Ryan Fernandes and Caroline Sieger, who are getting married in December, asked guests to donate to Triune Mercy Center, where they developed a computer room.
To be honest, it was mostly junk.
Computers with parts missing or computers at least eight years old, which is like an athlete wearing a leather helmet in the Super Bowl.
The room held a few tables and some metal chairs and it was dark and dusty.
That’s what Ryan Fernandes and Caroline Sieger saw when they walked into a third floor room at Triune Mercy Center for the first time in the fall of 2009. They were Clemson grad students then, he in the business school, she in math. They had been dating about a year.
The Clemson MBA program matched Fernandes with Triune, the Rutherford Road ministry that offers services for the homeless.
“Clemson has a unique philanthropy view,” he said.

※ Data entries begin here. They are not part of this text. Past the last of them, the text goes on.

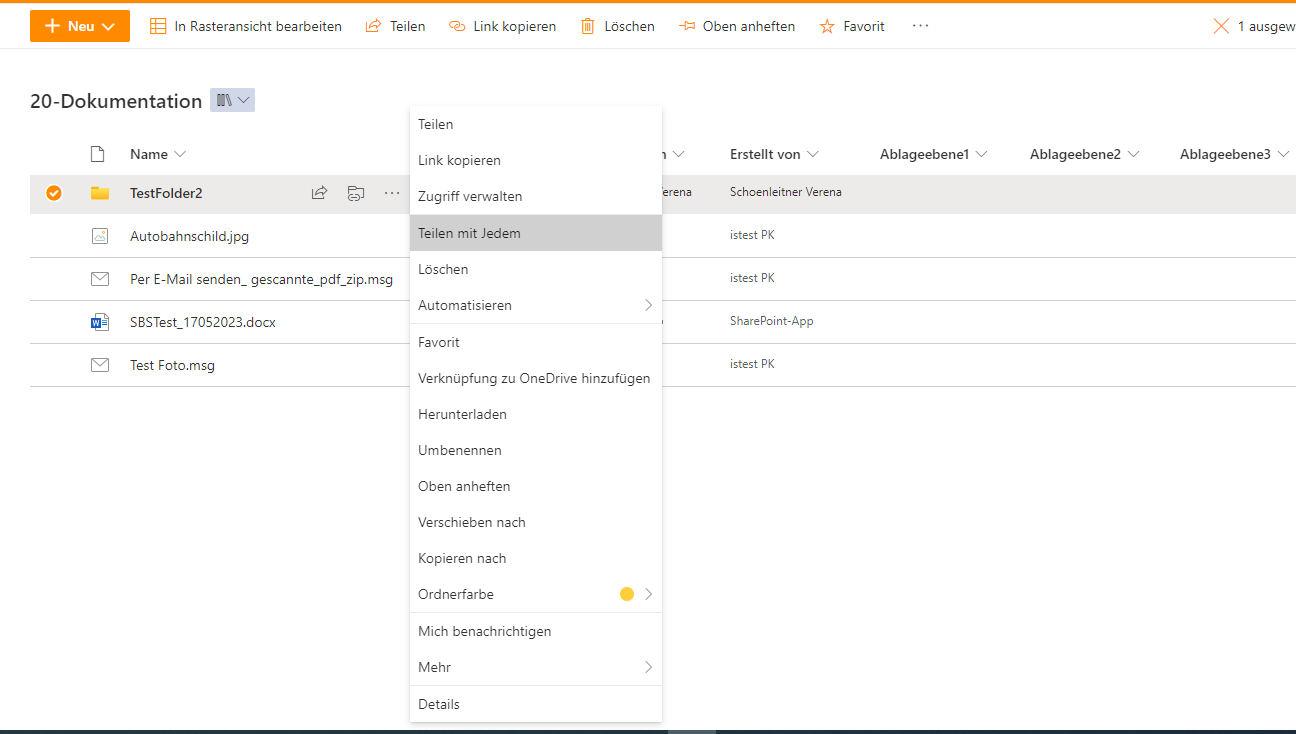This screenshot has width=1296, height=734.
Task: Click the yellow folder icon of TestFolder2
Action: pyautogui.click(x=99, y=192)
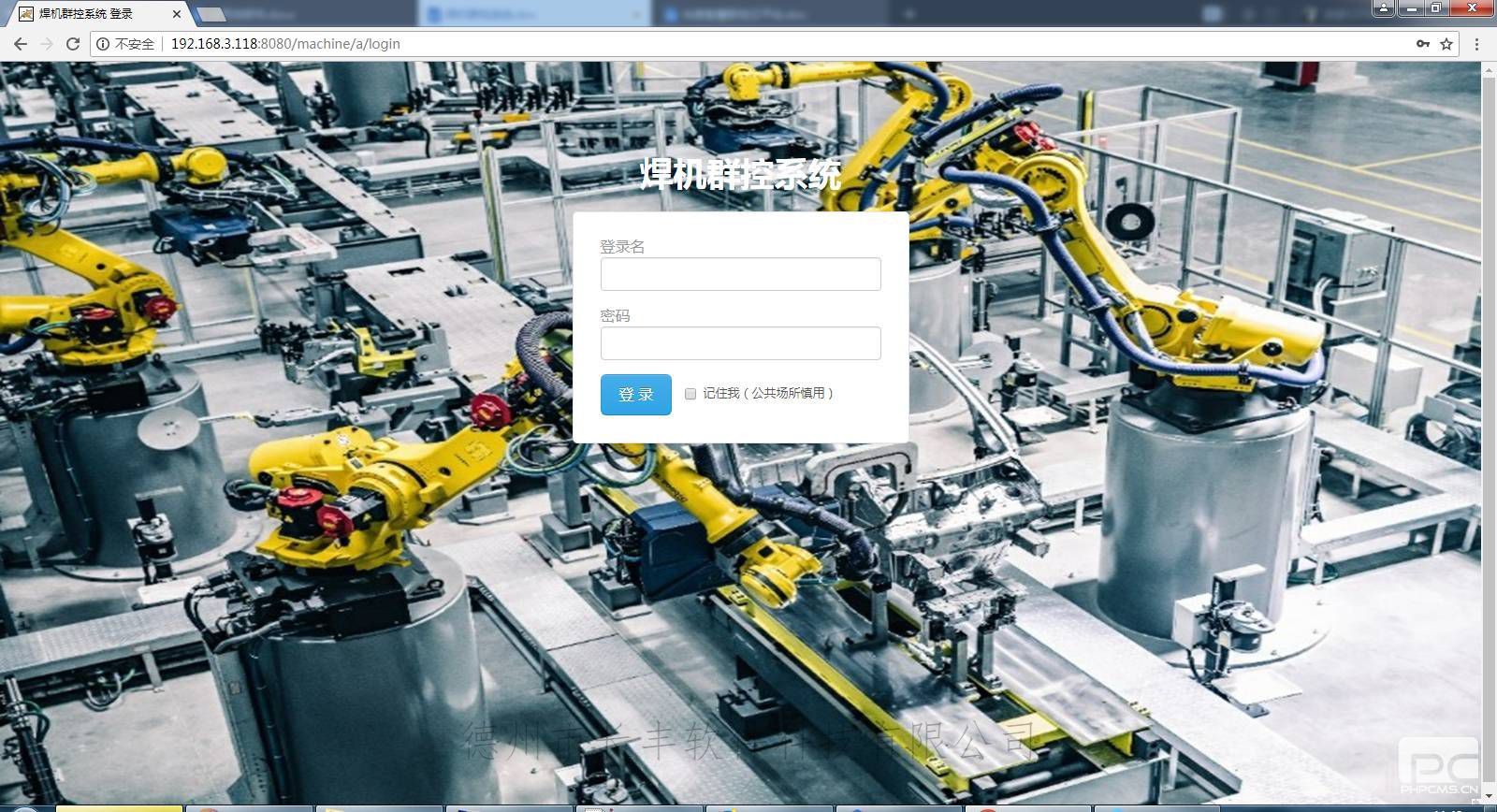Click the browser forward arrow
This screenshot has height=812, width=1497.
(x=46, y=44)
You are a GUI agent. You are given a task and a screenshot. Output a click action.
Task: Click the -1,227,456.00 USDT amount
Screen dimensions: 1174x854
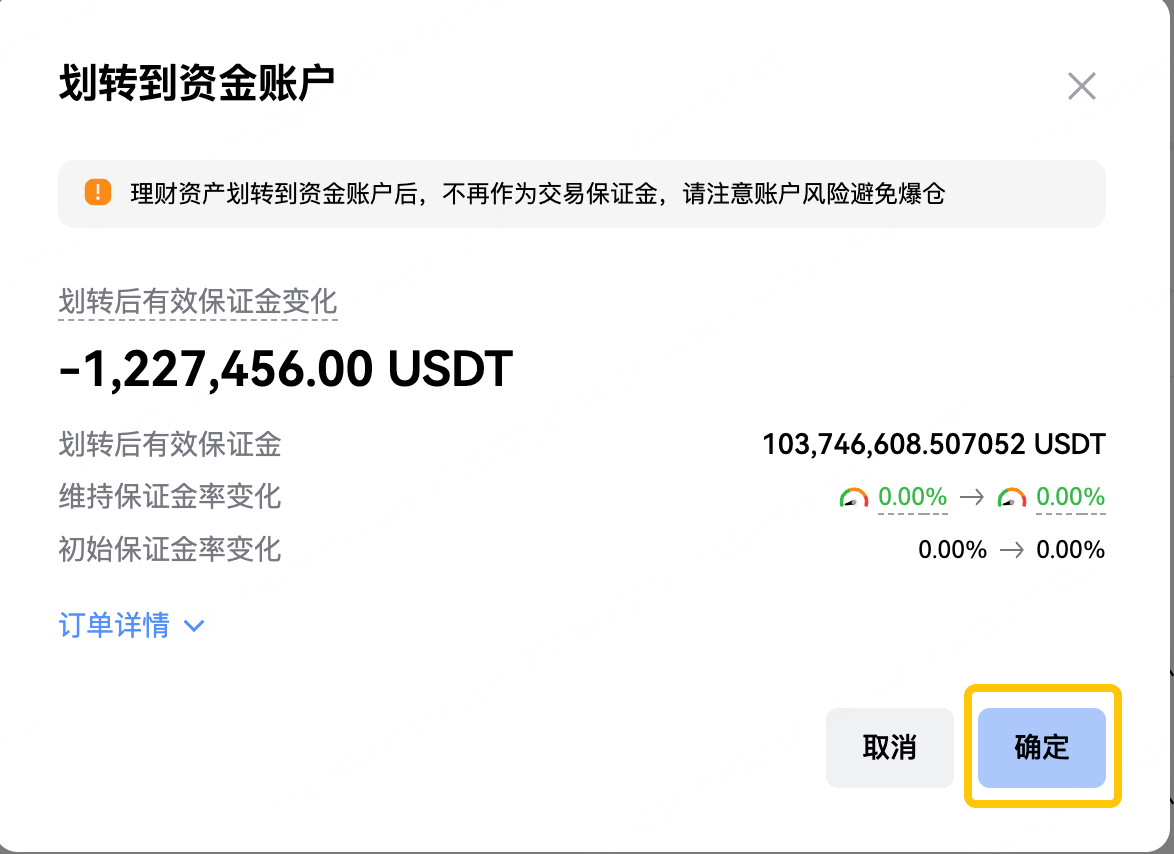click(x=286, y=369)
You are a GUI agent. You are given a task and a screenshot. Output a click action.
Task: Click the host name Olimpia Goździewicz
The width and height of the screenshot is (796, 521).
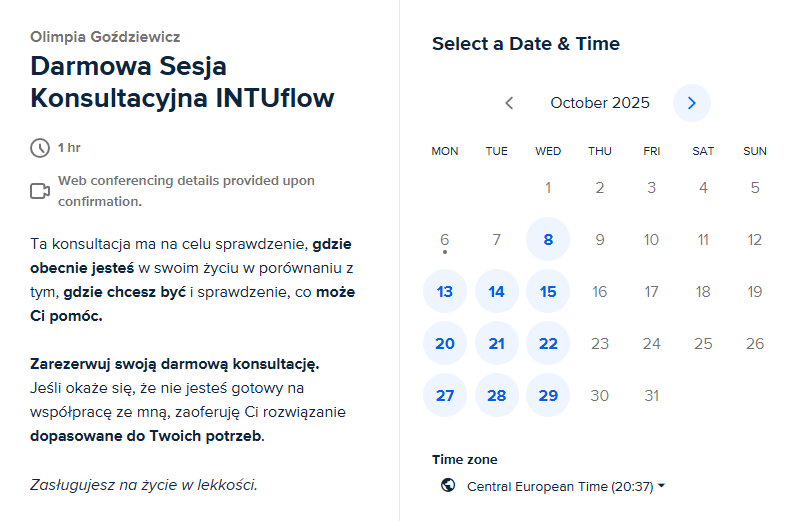pos(105,37)
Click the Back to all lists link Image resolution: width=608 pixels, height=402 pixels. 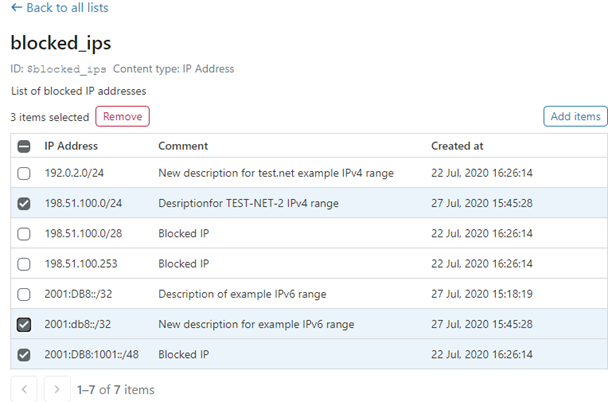(59, 8)
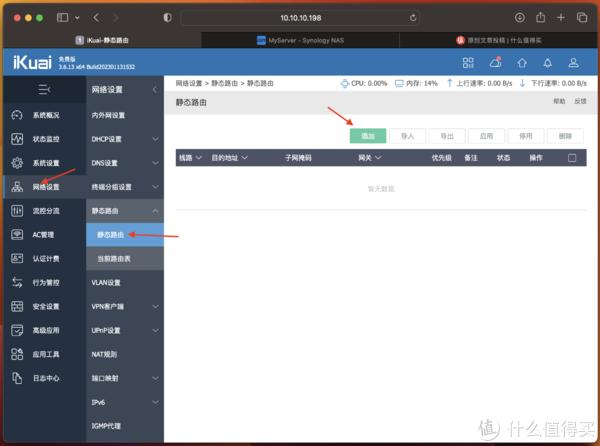Viewport: 600px width, 446px height.
Task: Expand the DHCP设置 submenu
Action: [155, 139]
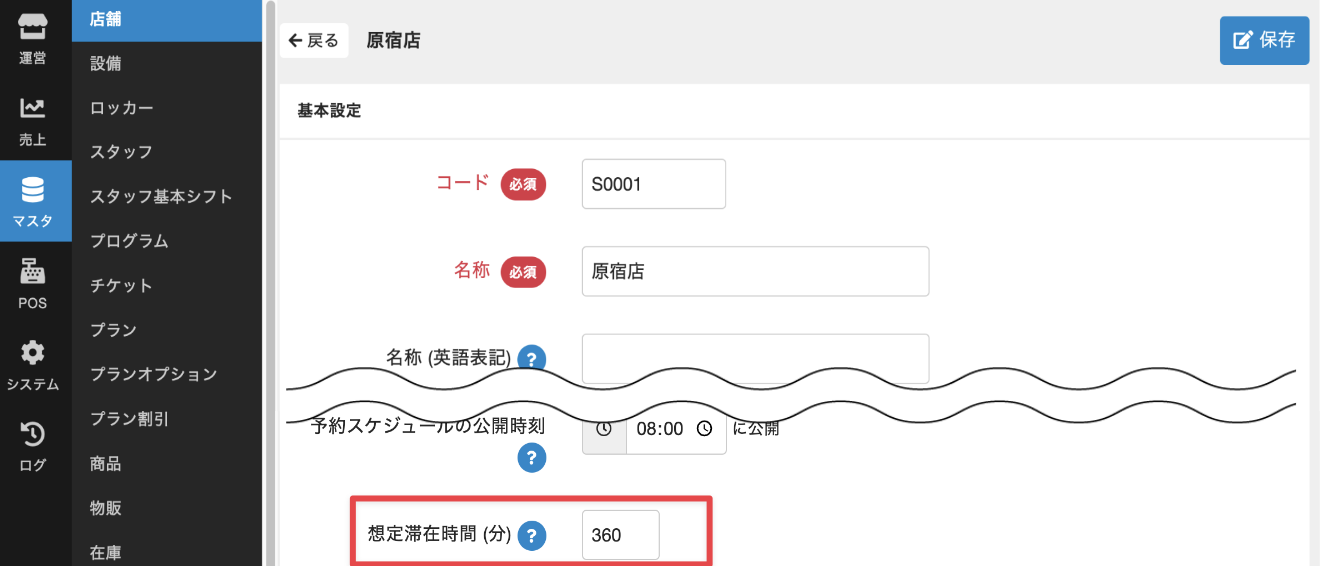
Task: Focus the 想定滞在時間 field showing 360
Action: pos(620,535)
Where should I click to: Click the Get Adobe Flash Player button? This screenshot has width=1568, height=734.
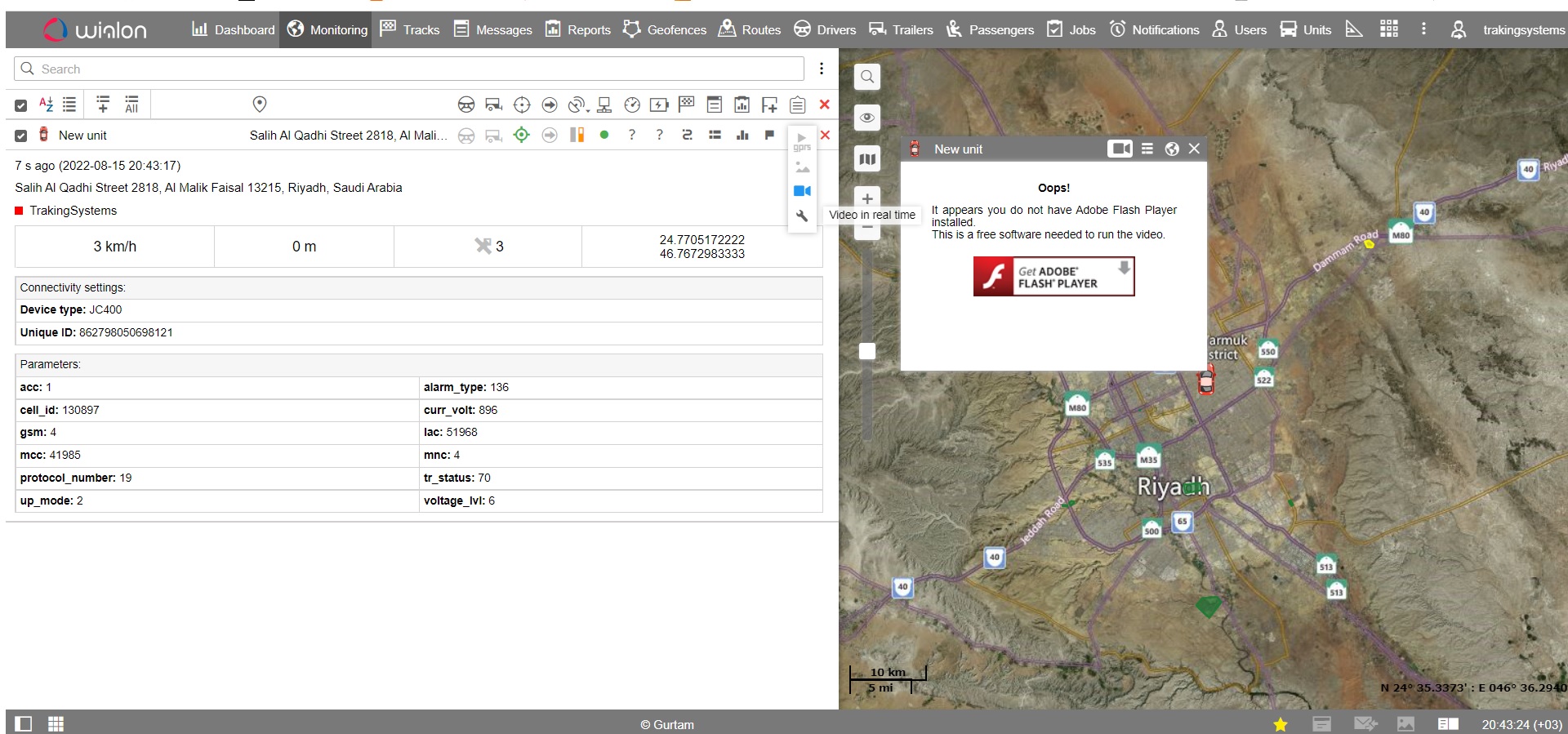point(1054,277)
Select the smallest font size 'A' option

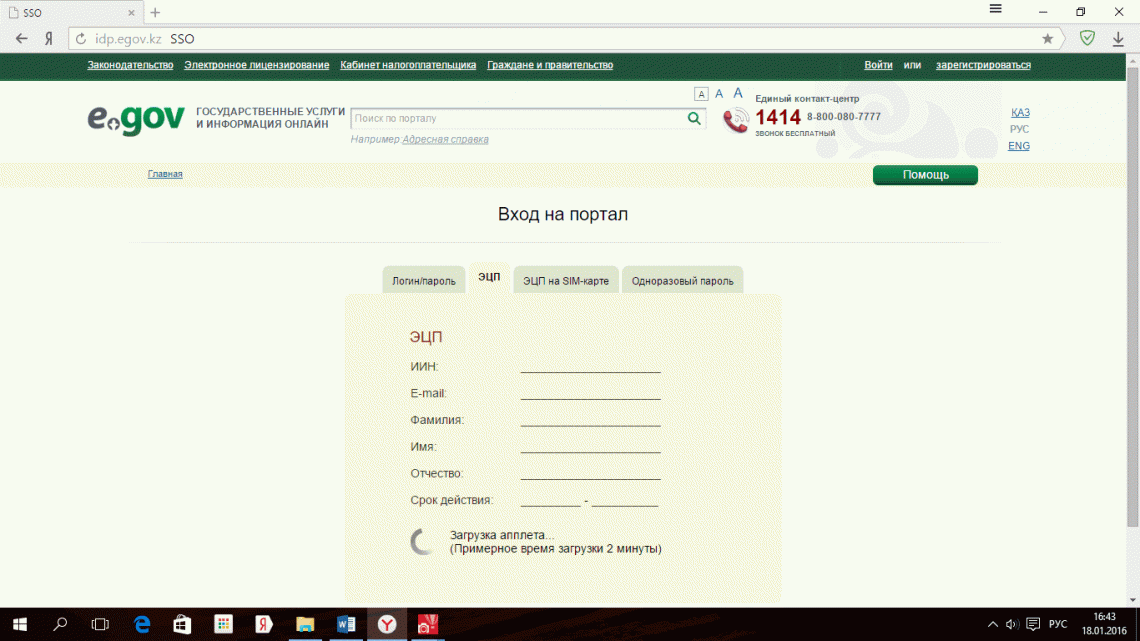click(701, 93)
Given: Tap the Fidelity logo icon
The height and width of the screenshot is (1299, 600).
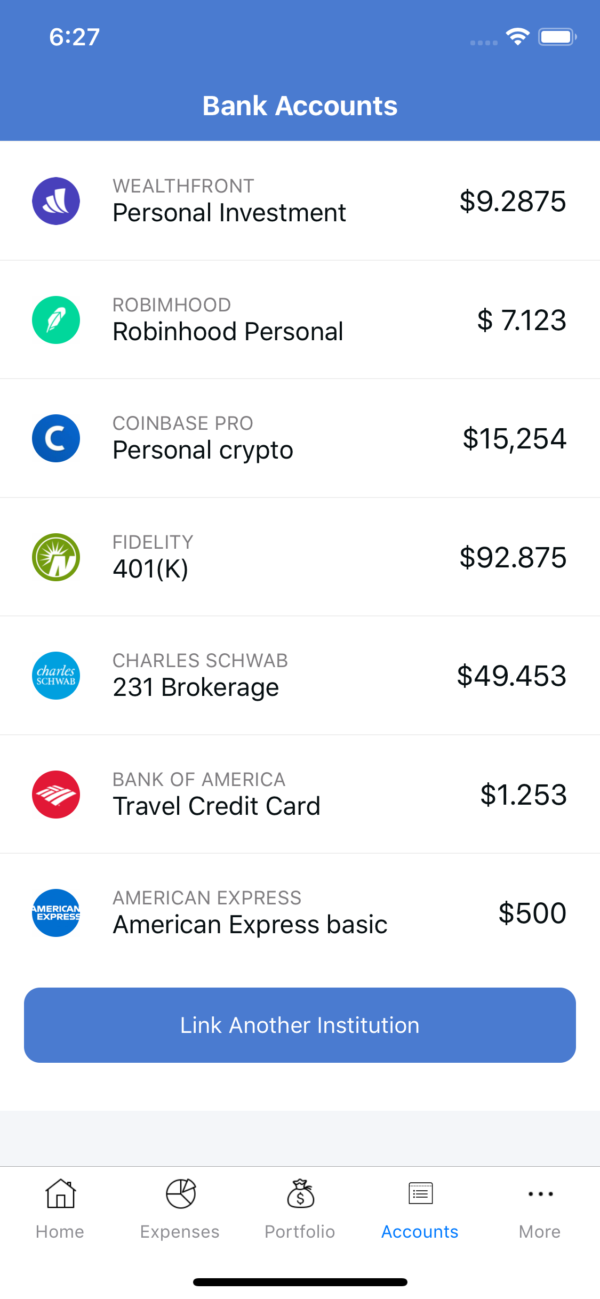Looking at the screenshot, I should (56, 557).
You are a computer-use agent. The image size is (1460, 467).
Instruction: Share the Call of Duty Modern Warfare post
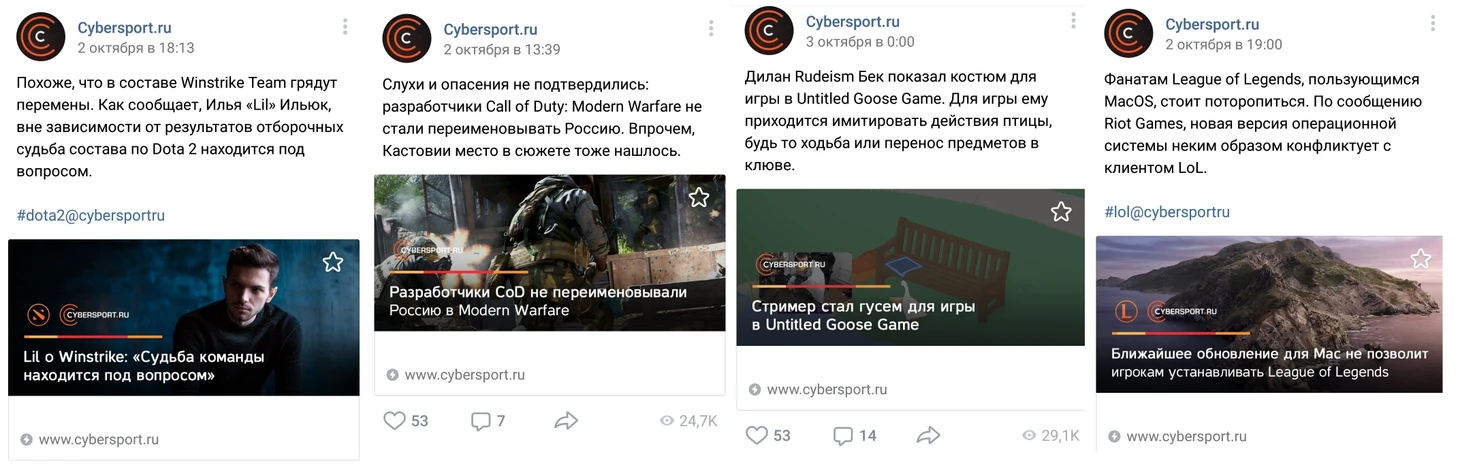click(566, 421)

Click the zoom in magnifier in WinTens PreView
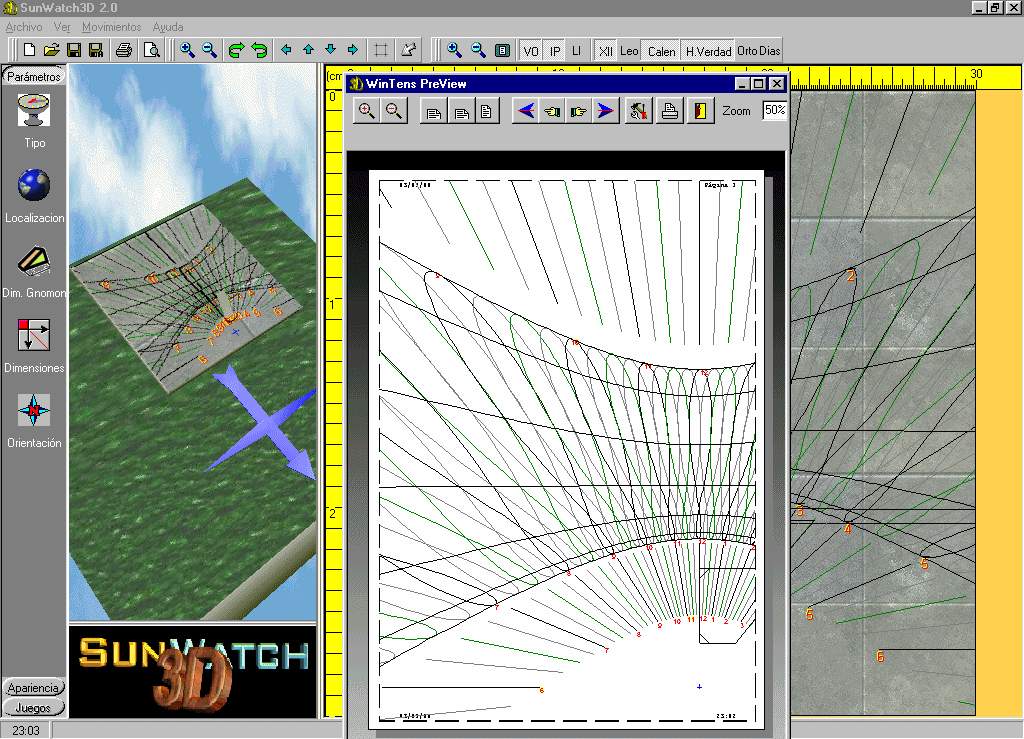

Fernandes met with Deb Richardson Moore, the pastor, and Pat Parker, the center’s associate director and employment specialist, and together they decided to take that dismal room and make it into a computer lab.
“There are cell phones faster than the computers in there,” Fernandes said. “We had to make the best of what we had.”
Their challenge was similar to a chef who is given disparate ingredients to cook something edible.
They took the oldest computers and reconfigured them for browsing the web only. They worked well enough for Triune clients to look for jobs.
They parlayed Clemson contacts into newer computers – or as Fernandes puts it “all in one machines” that could be used for typing lessons and classes in learning software such as Word or Excel.
But it didn’t end there. Fernandes and Sieger bought lighting from Ikea. His parents, Jackie and Agnelo Fernandes, who live in Greenville, donated a rug. And purple computer chairs came from the Clemson MBA program.
Fernandes and Sieger attended the first class taught there, which was in March. The clients described being able to have ready access to computers and the opportunity to take classes as life changing.
“Not knowing how to turn on a computer or have an e-mail address, I never realized how important it is,” Fernandes said. “The room serves as a safe place for them to learn without having to go to the library and be asked to leave because they fell asleep.”
Moore said so far 45 people have had one-on-one training.
“The key is that a lot of our folks have failed in other computer programs or other job-seeking programs where they’re shown to a computer and left on their own,” she said.
She said Triune offers a lot of emergency relief such as hot meals, groceries, clothes, blankets, coats and laundry services. But the computer room offers something lasting. It helps people get out of the situation they’re in.
For Fernandes, it was an opportunity to give back to the community he grew up in. He attended St. Joseph’s Catholic School, where is played soccer, and then majored in biochemistry at Clemson before getting his master’s in business. Sieger grew up in Charleston and has a bachelor’s and master’s in math.
They’re living in Boston now. She’s working for the Massachusetts Institute of Technology’s Lincoln Lab developing collision avoidance algorithms for the Air Force and the FAA, and he’s doing an internship Vertex Pharmaceuticals.
Fernandes said working together on the computer lab deepened their relationship. In April, he took her to the top of the Clemson House and asked her to marry him. Their wedding is planned for Dec. 29 at Divine Redeemer Catholic Church in Hanahan, outside of Charleston.
Their wedding registry is a short one.
They’ve asked all their guests to donate what they would have spent on a wedding present to Triune Mercy Center.
“Yeah, we need things for the household, but how much do you really need when you put things in context? Fernandes said.